Kanjou

A realtime collaborative text editor which saves your data to firebase.

typescript
react
nextjs
firebase
Word Count: 560
Published Date:
Reading Time: 2m

Overview

Kanjou is a realtime collaborative text editor which saves your data to firebase.

The app allows multiple users to edit documents in real-time. It also supports syntax highlighting for various programming languages. Kanjou was inspired from Notion and Google Docs, and aims to provide a similar but better experience for users.

Motivation

I have always been fascinated by realtime applications and wanted to build one myself. I was also in need of a note taking app for myself and thought of building one which can be used by multiple users at the same time.

I wanted to create the new document app in a format that I was comfortable with, which is markdown. I also wanted to add syntax highlighting to the app, so that users can write code snippets inside the app itself.

Technologies

  • 🖥️ Next.js for server-side rendering
  • 🔥 Firebase for authentication and data storage
  • 🛡️ Authjs v5 for user authentication
  • 📝 Tiptap for rich text editing

Learning Experience

During the development of Kanjou, I learned how to use the Firebase SDK to work with user authentication and data storage. There were several struggles during the development of the app.

The initial struggle I faced was regarding authentication. I wanted to use Firebase for storing user sessions and also handle data. Since I was using the next-auth package, there was an available Firebase adapter for storing the user session.

Workarounds

There were several roadblocks I faced during the development of Kanjou.


When using the firebase adapter, you cannot call the auth() method inside middleware.ts, instead you need to have a workaround. The auth() function currently does not work because of the firebase-admin package not being able to be used in the browser. The workaround is to use the getToken function from the @auth/core/jwt package.

middleware.ts
import { NextRequest, NextResponse } from "next/server" import { getToken } from "@auth/core/jwt" const secure = process.env.NODE_ENV === "production" export default async function middleware(req: NextRequest) { // Retrieve the user data from the JWT token const userData = await getToken({ secureCookie: secure, req, secret: process.env.AUTH_SECRET ?? "", salt: secure ? "__Secure-authjs.session-token" : "authjs.session-token", }) const isLoggedIn = !!userData if (!isLoggedIn) { // Redirect to login page if the user is not logged in const { nextUrl } = req let callbackUrl = nextUrl.pathname if (nextUrl.search) { callbackUrl += nextUrl.search } // Encode the callback URL to ensure proper redirection const encodedCallbackUrl = encodeURIComponent(callbackUrl) return NextResponse.redirect( new URL(`/api/auth/signin?callbackUrl=${encodedCallbackUrl}`, req.url) ) } }

For reading all documents, I had to use the onSnapshot method from the Firebase Client SDK. This method listens to changes in the document and updates the data in realtime. The onSnapshot method is used to listen to changes in the document and update the data in realtime.

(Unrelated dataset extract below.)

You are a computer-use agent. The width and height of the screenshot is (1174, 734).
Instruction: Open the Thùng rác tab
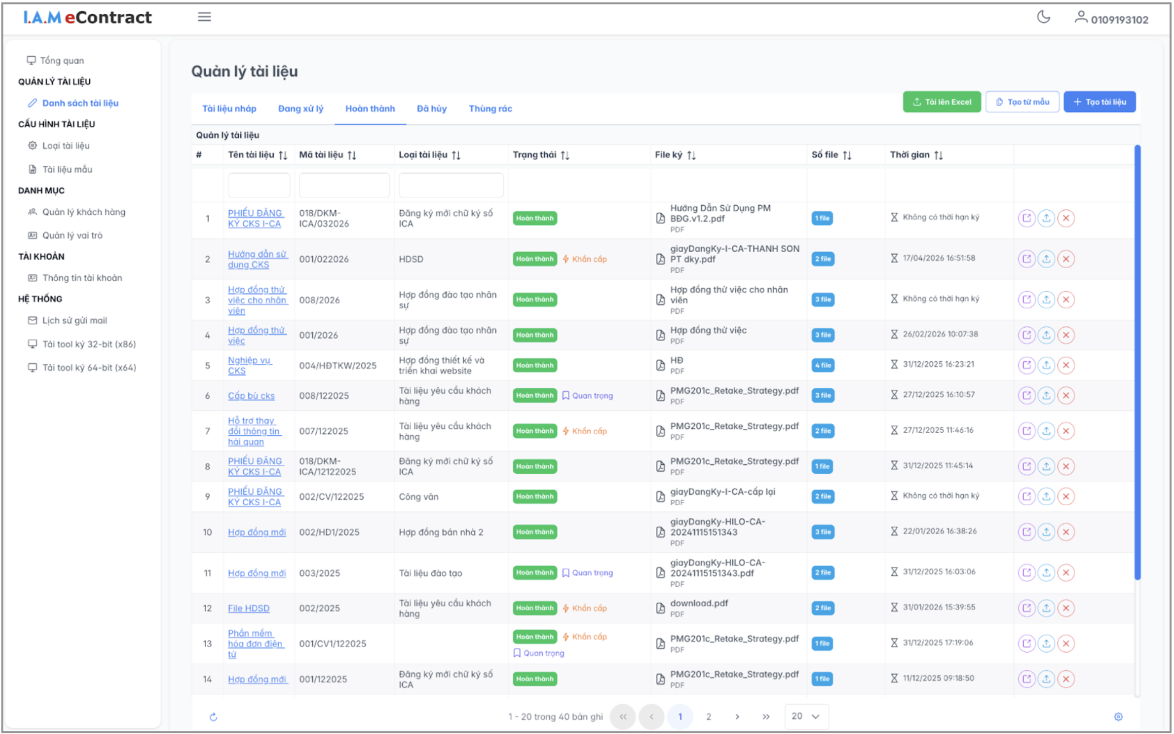[x=490, y=108]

The real problem I faced was when I had to update the document in realtime. I had to use the set method from the Firebase Client SDK to update the document. Although there is no problem with the set method, the problem arises when multiple requests are being set everytime the user makes a change.

This is because the set method overwrites the document with the new data, which can cause data loss if multiple users are editing the document at the same time.